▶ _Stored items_
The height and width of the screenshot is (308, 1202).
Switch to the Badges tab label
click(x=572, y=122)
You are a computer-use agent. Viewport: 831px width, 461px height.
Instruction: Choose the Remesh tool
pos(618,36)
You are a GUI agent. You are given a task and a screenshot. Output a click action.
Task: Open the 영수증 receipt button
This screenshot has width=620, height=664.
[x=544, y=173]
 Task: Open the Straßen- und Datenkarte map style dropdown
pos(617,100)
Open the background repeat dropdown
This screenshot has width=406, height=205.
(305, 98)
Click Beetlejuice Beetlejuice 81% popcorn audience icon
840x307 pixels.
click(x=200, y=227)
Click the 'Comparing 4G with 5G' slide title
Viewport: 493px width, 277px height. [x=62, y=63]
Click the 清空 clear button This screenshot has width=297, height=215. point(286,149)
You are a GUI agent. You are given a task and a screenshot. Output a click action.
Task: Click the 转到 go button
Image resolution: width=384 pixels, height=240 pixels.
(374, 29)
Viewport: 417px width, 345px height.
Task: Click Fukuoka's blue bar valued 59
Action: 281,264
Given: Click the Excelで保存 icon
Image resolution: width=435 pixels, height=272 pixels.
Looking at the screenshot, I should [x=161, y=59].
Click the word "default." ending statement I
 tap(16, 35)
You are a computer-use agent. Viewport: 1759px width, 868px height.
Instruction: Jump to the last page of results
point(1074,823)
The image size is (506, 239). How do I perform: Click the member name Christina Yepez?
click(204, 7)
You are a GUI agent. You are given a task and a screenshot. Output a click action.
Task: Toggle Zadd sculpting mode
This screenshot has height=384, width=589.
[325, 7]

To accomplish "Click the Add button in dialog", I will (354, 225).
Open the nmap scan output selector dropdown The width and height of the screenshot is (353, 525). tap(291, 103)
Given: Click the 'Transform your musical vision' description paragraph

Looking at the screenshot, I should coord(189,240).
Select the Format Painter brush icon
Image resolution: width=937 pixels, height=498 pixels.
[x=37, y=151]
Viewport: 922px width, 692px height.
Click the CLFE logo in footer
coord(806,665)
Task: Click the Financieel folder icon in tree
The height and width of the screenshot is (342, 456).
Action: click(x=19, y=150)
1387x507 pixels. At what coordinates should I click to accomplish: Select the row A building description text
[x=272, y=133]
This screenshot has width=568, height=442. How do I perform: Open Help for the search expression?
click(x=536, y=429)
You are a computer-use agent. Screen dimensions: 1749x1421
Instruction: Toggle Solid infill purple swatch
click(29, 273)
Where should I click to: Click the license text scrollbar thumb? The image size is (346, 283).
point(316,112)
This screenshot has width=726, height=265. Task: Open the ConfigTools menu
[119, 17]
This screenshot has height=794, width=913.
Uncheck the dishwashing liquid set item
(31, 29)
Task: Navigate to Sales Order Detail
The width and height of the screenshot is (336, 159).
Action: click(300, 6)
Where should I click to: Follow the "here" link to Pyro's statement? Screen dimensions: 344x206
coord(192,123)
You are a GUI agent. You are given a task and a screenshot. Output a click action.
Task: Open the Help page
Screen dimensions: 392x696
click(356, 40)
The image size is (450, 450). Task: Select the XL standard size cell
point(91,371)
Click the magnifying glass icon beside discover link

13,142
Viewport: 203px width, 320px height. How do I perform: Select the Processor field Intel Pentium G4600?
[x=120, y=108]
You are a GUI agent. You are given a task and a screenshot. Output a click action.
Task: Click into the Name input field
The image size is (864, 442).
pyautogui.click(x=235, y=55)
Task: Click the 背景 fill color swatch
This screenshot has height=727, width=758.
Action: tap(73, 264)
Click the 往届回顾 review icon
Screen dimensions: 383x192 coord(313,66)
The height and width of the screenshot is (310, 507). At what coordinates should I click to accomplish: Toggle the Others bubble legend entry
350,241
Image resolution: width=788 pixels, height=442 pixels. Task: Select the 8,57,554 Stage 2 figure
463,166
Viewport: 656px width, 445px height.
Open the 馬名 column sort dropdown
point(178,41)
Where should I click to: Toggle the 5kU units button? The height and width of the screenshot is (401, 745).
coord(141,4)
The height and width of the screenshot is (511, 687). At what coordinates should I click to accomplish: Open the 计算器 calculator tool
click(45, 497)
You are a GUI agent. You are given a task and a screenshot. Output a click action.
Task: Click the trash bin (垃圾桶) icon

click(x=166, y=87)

▶ _THE TASK_
Among the records, how many lines include the string "computer"? State the number and add nothing.

▶ _YOUR SOLUTION_
3